◆ Problem to work on
Copy out, unchanged, the part of the material that opens with the line containing "Open the 'Все фильтры' dropdown" and closes with the line containing "tap(635, 75)", including both of those lines.

### Data lines ###

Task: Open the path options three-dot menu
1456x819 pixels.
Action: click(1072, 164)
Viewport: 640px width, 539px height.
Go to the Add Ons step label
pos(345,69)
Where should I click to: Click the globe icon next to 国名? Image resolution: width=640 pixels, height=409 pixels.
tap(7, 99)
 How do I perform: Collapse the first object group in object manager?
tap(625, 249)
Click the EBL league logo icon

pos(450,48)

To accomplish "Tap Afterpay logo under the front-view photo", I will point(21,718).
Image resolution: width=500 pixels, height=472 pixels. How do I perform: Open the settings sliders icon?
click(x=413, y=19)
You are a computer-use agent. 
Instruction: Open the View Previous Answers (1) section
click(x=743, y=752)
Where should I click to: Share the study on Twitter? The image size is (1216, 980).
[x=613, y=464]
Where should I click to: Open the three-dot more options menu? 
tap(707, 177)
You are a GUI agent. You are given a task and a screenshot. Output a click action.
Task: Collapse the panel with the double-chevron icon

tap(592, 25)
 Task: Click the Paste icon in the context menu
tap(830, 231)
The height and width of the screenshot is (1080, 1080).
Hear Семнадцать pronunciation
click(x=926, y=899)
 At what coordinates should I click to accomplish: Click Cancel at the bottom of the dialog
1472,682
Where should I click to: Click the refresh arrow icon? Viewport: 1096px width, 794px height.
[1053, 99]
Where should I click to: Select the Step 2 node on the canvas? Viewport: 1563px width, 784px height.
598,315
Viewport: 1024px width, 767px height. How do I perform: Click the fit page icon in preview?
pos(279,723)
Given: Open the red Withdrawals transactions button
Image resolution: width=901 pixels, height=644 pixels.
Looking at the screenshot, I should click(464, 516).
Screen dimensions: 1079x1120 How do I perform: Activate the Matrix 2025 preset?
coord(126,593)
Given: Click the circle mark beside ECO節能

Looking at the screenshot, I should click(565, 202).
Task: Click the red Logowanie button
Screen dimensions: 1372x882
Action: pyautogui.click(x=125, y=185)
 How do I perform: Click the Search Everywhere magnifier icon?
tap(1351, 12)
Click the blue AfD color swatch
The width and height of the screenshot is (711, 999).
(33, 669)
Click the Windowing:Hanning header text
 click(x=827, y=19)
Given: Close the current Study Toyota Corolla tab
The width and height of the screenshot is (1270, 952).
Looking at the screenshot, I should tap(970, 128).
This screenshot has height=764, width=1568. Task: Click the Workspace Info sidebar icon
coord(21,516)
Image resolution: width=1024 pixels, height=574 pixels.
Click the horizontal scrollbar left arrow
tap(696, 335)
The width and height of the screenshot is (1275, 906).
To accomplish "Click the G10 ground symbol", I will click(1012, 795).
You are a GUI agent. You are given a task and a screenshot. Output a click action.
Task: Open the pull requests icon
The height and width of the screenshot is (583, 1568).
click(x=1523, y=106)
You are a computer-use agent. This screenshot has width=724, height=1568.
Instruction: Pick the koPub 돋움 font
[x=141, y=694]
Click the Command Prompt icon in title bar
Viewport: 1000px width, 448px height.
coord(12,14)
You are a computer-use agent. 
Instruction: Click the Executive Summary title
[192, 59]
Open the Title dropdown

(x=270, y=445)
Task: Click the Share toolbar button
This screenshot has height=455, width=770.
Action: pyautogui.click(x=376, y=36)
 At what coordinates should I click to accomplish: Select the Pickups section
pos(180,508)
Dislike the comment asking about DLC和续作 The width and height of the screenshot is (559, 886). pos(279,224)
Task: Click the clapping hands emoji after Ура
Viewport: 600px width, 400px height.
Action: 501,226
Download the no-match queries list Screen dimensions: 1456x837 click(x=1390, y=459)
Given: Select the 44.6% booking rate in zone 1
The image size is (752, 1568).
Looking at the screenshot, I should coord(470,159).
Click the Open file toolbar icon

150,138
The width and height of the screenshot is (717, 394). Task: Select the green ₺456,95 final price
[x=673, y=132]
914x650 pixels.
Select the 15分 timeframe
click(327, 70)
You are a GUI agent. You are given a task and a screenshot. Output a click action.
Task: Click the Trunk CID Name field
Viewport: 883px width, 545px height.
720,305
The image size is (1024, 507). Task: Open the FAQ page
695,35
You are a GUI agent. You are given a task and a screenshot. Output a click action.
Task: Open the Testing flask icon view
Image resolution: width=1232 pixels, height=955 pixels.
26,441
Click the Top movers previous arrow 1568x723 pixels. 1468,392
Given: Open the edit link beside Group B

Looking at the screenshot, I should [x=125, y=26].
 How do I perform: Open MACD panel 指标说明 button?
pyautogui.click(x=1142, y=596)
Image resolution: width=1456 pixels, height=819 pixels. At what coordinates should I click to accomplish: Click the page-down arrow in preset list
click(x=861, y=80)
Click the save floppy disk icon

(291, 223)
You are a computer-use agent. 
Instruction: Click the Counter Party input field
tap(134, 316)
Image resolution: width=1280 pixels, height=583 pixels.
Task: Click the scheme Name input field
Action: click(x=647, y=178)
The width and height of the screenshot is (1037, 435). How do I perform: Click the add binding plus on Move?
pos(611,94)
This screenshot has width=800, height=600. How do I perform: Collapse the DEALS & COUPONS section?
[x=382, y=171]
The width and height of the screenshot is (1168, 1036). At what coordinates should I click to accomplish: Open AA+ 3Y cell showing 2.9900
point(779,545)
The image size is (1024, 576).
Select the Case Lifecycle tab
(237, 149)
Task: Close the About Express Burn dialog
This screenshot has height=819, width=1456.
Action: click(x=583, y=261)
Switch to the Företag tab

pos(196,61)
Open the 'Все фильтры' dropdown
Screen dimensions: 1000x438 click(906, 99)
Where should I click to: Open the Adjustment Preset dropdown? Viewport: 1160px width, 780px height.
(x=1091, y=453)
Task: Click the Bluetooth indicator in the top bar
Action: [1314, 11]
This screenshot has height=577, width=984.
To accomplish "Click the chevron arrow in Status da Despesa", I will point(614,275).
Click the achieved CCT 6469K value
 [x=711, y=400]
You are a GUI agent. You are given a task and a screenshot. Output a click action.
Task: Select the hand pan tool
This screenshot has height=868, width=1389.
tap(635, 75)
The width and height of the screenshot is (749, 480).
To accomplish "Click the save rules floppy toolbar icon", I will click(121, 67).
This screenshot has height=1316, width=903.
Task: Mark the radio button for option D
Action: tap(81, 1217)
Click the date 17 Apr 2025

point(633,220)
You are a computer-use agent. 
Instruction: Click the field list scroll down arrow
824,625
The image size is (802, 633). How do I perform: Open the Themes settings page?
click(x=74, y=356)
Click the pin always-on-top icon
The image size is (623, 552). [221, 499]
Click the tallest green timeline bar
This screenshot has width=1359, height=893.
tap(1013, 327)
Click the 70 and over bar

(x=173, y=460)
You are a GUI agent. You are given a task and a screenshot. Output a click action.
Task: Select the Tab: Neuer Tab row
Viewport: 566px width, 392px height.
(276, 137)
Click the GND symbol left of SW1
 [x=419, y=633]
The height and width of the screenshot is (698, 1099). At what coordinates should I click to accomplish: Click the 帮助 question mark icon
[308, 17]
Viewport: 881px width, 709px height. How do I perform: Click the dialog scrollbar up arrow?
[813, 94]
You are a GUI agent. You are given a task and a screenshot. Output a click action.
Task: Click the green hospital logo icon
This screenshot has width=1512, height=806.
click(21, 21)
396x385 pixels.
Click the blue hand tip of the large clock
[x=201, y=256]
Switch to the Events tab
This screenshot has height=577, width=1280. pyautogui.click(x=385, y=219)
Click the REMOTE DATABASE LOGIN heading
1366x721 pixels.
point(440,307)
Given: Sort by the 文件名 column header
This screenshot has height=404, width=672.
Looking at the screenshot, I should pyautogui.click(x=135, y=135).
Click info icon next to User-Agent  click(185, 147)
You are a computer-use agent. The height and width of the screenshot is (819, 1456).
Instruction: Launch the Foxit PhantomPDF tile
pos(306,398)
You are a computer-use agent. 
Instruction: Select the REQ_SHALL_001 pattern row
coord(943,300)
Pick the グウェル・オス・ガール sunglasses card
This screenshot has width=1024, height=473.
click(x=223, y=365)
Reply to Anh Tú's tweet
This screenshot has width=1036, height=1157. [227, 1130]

###

◆ Exercise result
Open the 'Все фильтры' dropdown
Screen dimensions: 1000x438 click(906, 99)
Where should I click to: Open the Adjustment Preset dropdown? Viewport: 1160px width, 780px height.
(x=1091, y=453)
Task: Click the Bluetooth indicator in the top bar
Action: [1314, 11]
This screenshot has height=577, width=984.
To accomplish "Click the chevron arrow in Status da Despesa", I will point(614,275).
Click the achieved CCT 6469K value
 [x=711, y=400]
You are a GUI agent. You are given a task and a screenshot. Output a click action.
Task: Select the hand pan tool
This screenshot has height=868, width=1389.
tap(635, 75)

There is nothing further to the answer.